● ЗАДАНИЯ:
**a)** Дословно перепишите из отрывка о стратегической автономии Европы всё, начиная со слов «С точки зрения» и вплоть до слов «политических кругах Европы.».
**b)** Кто, согласно отрывку о стратегической автономии Европы, много говорит о ней, но ничего не делает?
**c)** Определите, соответствуют ли отрывку о стратегической автономии Европы следующие утверждения: (i) стратегическая автономия Европейского союза сегодня существует только на бумаге; (ii) Европа уже близка к достижению стратегической автономии; (iii) первые шаги в этом процессе касаются чёткого определения вопроса в академических кругах. Для каждого утверждения ответьте «да» или «нет» и приведите решающие слова отрывка в точной цитате.

● ОТРЫВОК:
════════
С точки зрения процессов, происходивших в течение последних двух десятилетий, Европейский союз не имеет элементов стратегической автономии. Стратегическая автономия существует сегодня только на бумаге, но на практике её как не было, так и нет. Президент Франции Эммануэль Макрон много говорит об этом, но ничего не делает. К сожалению, на данный момент мы далеки от этого. Но, как говорится, даже самые долгие путешествия начинаются с одного первого шага. Первые шаги в этом процессе касаются актуализации вопроса о стратегической автономии Европы, его четкого определения в академических кругах и дальнейшей конкретизации в политических кругах Европы.
════════
Данные указания координат для скриншотов
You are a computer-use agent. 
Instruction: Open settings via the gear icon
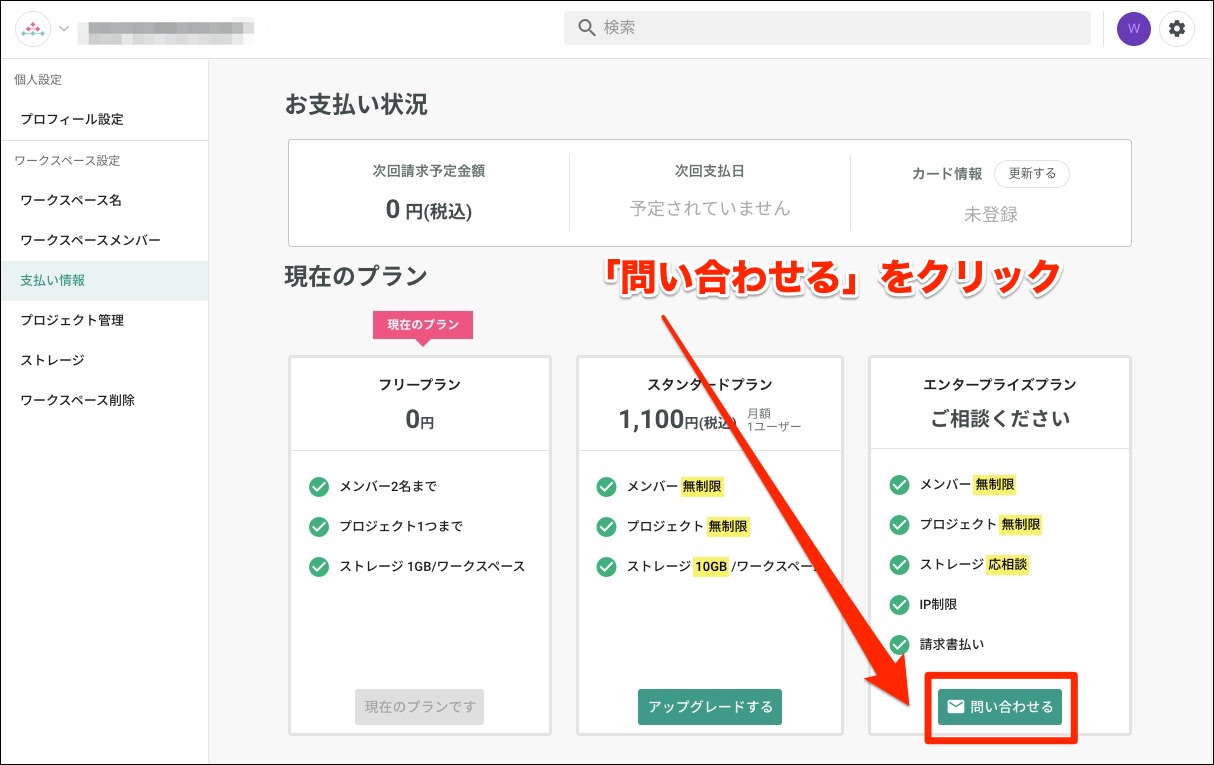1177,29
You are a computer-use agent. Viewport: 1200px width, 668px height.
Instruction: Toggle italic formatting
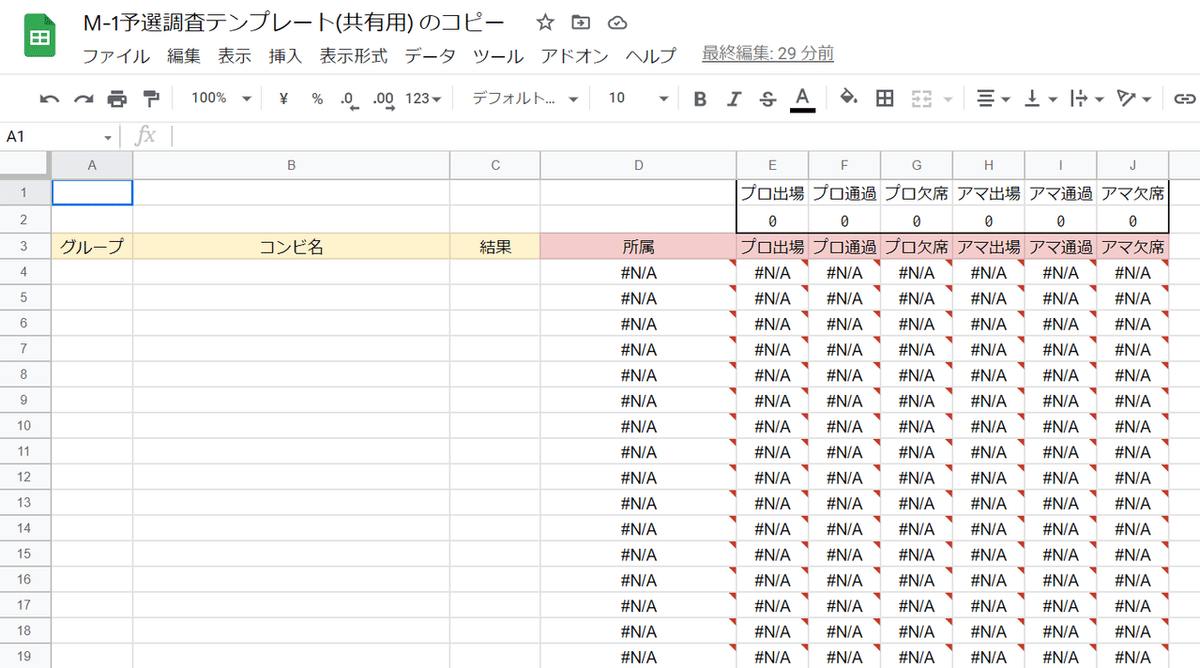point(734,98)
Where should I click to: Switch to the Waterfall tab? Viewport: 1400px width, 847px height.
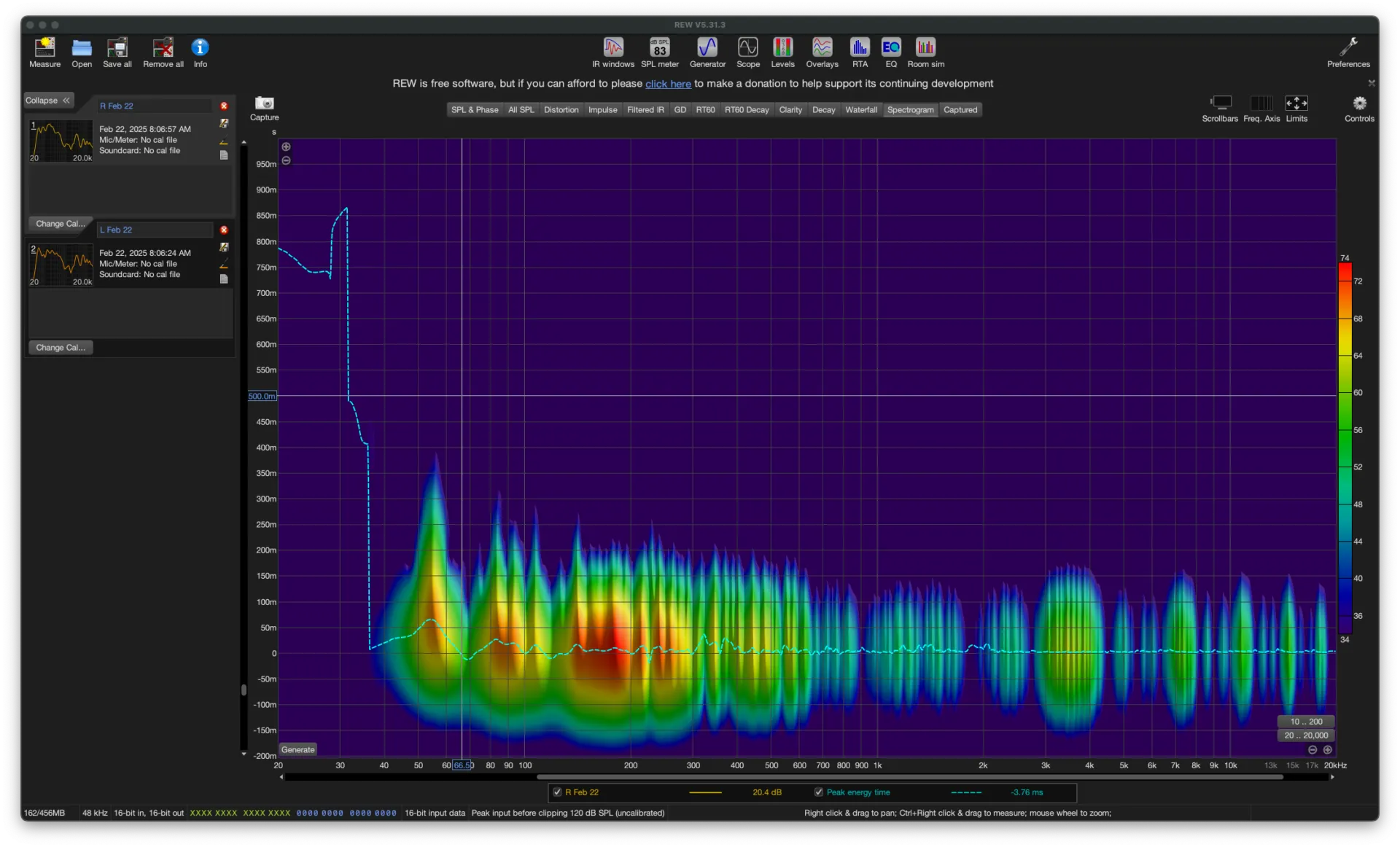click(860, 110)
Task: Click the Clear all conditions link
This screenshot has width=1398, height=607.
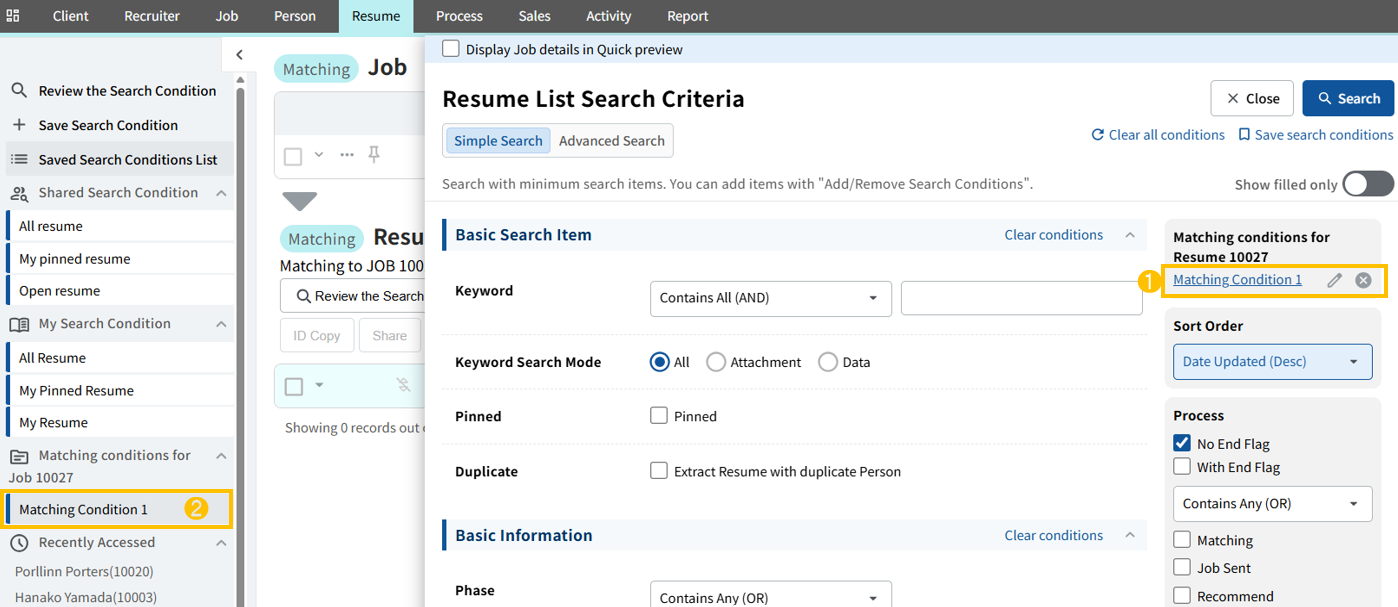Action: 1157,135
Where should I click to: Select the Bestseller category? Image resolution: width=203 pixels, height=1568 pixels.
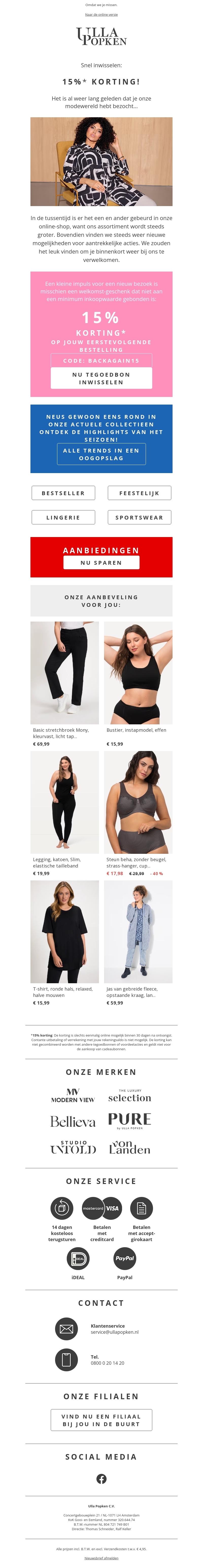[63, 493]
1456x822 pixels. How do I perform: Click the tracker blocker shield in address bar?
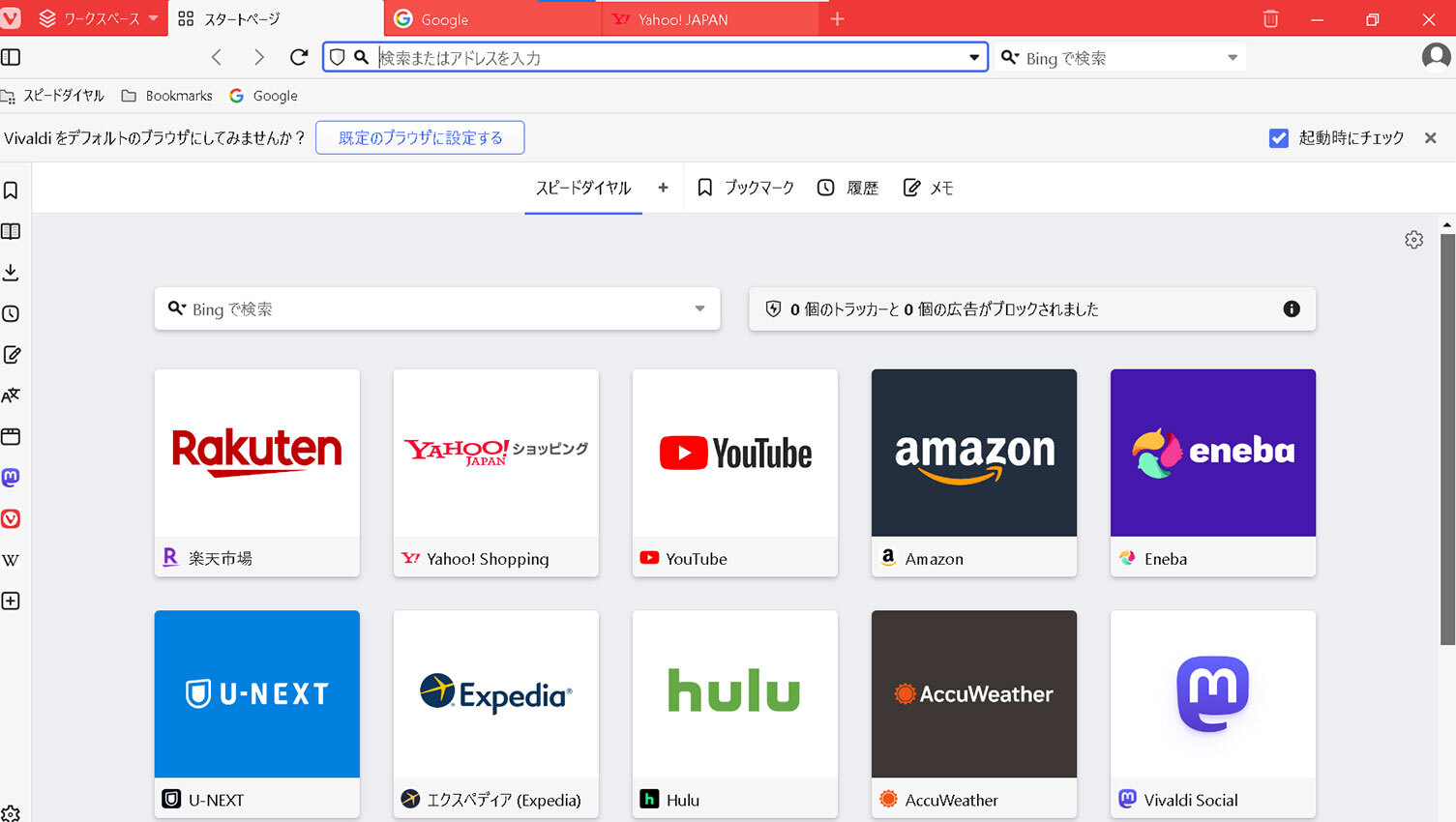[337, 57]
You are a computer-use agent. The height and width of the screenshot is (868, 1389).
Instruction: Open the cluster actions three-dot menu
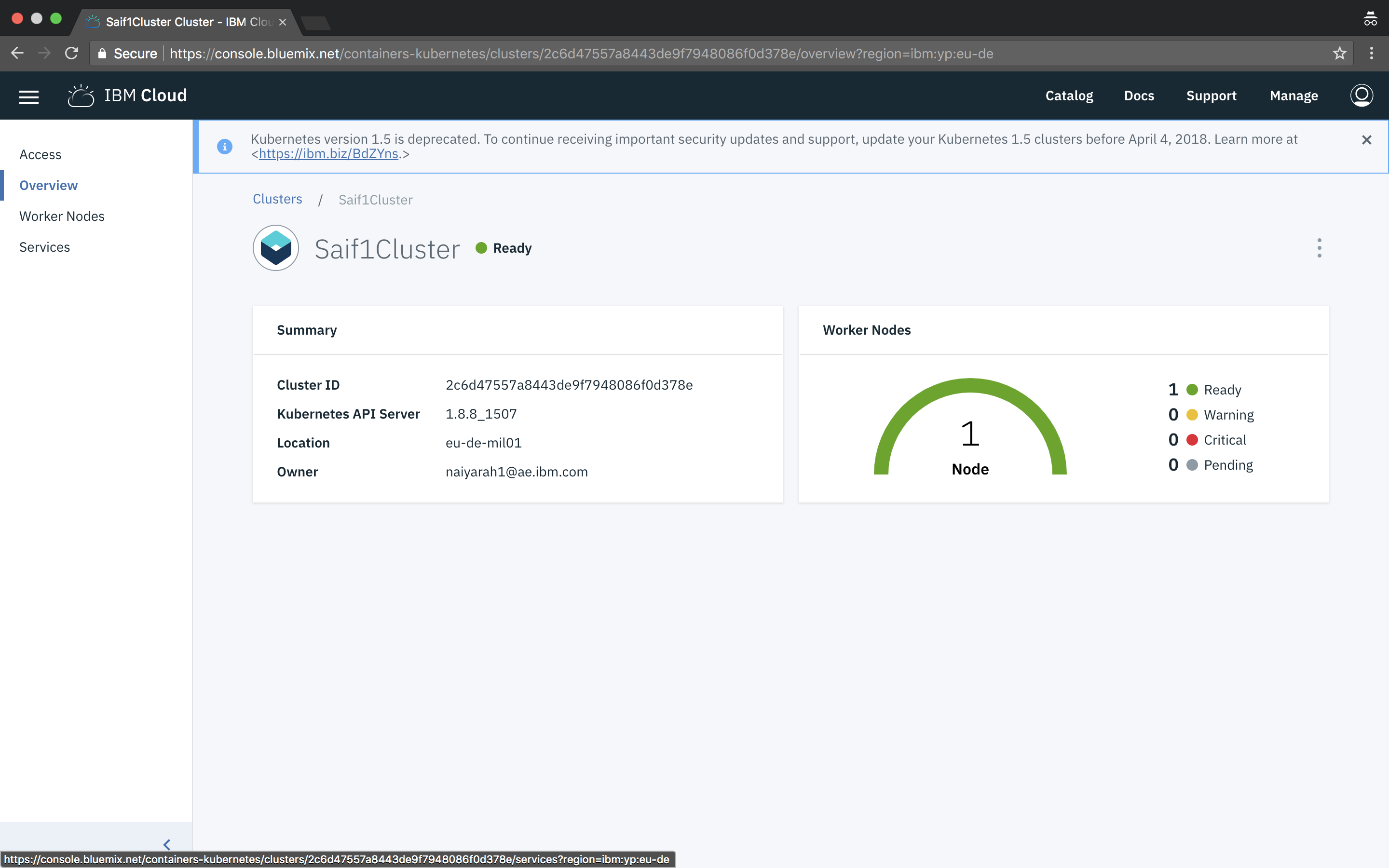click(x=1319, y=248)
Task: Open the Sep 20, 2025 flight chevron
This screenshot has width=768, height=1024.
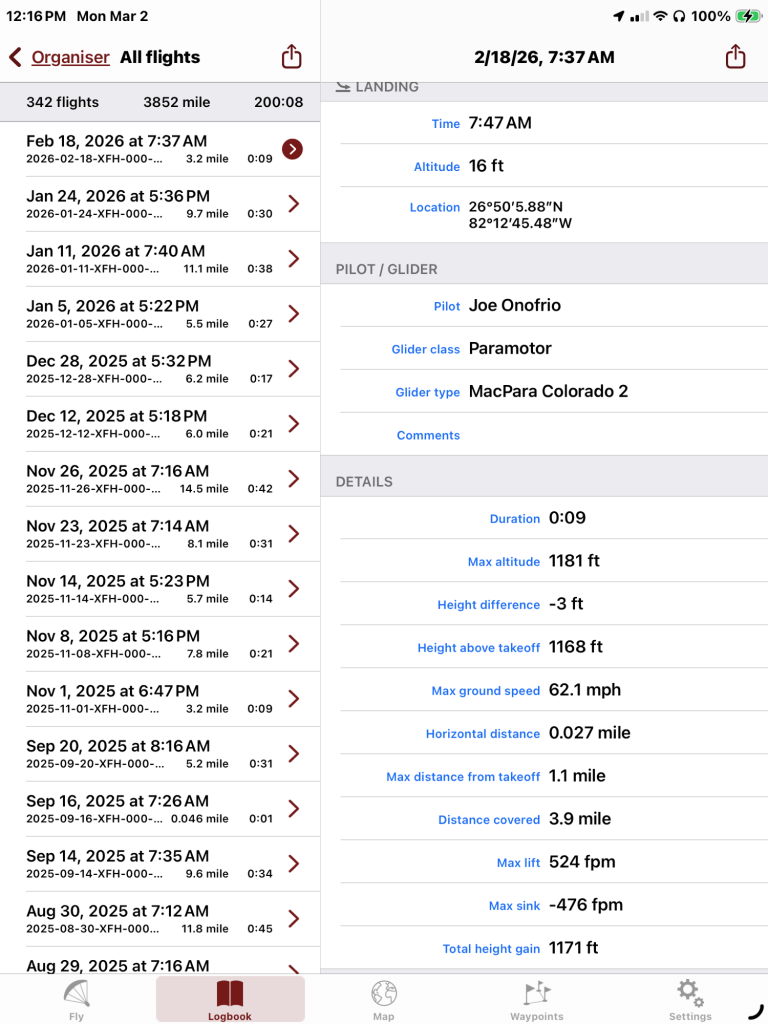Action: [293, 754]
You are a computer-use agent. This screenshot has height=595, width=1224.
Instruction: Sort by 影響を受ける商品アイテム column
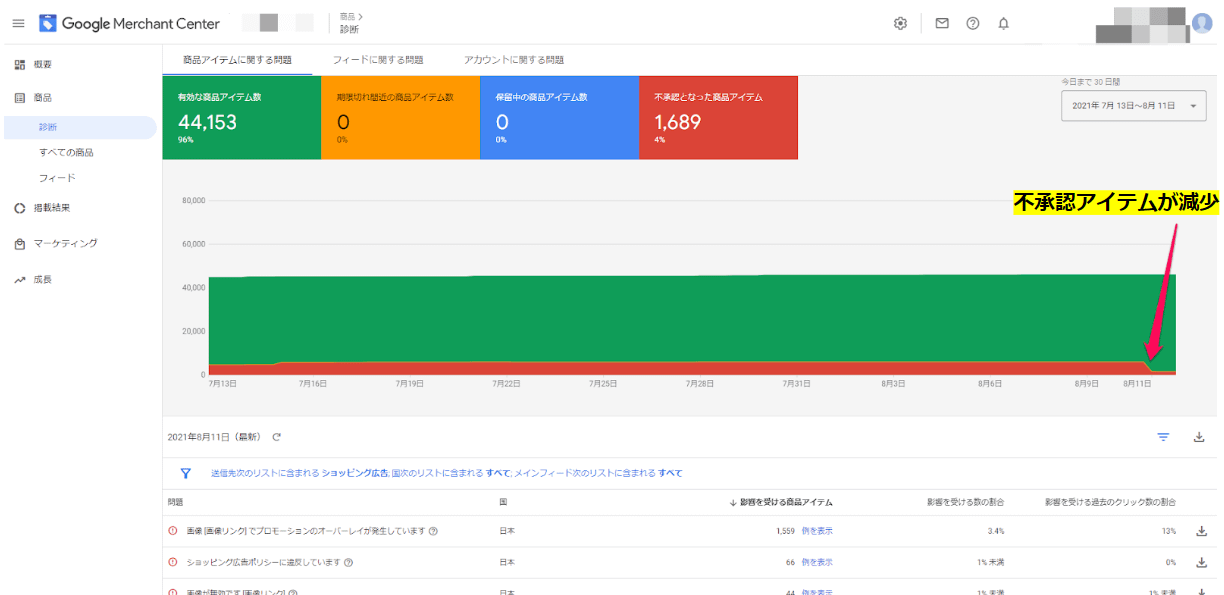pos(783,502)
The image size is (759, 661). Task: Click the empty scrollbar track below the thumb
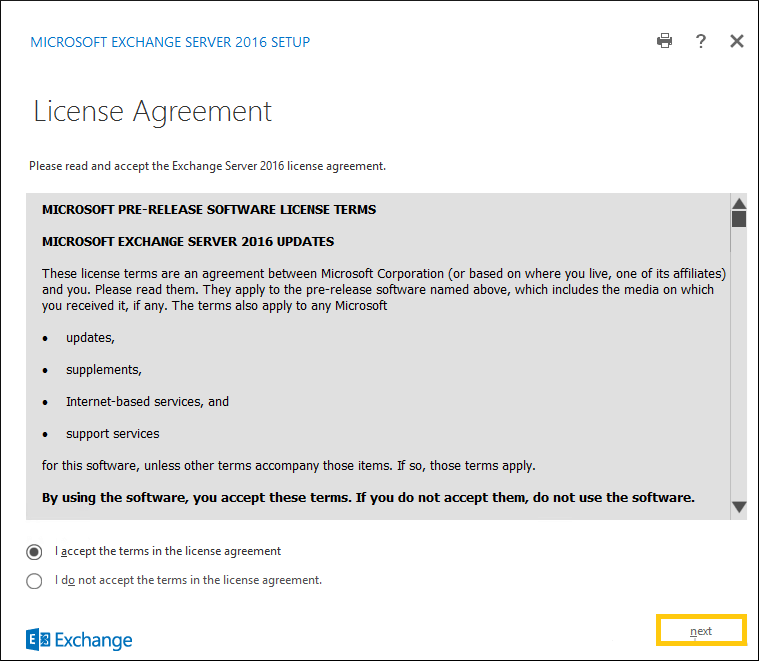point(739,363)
════════
● ОТВЕТЫ:
**a)**
С точки зрения процессов, происходивших в течение последних двух десятилетий, Европейский союз не имеет элементов стратегической автономии. Стратегическая автономия существует сегодня только на бумаге, но на практике её как не было, так и нет. Президент Франции Эммануэль Макрон много говорит об этом, но ничего не делает. К сожалению, на данный момент мы далеки от этого. Но, как говорится, даже самые долгие путешествия начинаются с одного первого шага. Первые шаги в этом процессе касаются актуализации вопроса о стратегической автономии Европы, его четкого определения в академических кругах и дальнейшей конкретизации в политических кругах Европы.

**b)** Президент Франции Эммануэль Макрон.

**c)**
(i) Да: «Стратегическая автономия существует сегодня только на бумаге».
(ii) Нет: «К сожалению, на данный момент мы далеки от этого».
(iii) Да: «Первые шаги в этом процессе касаются актуализации вопроса о стратегической автономии Европы, его четкого определения в академических кругах».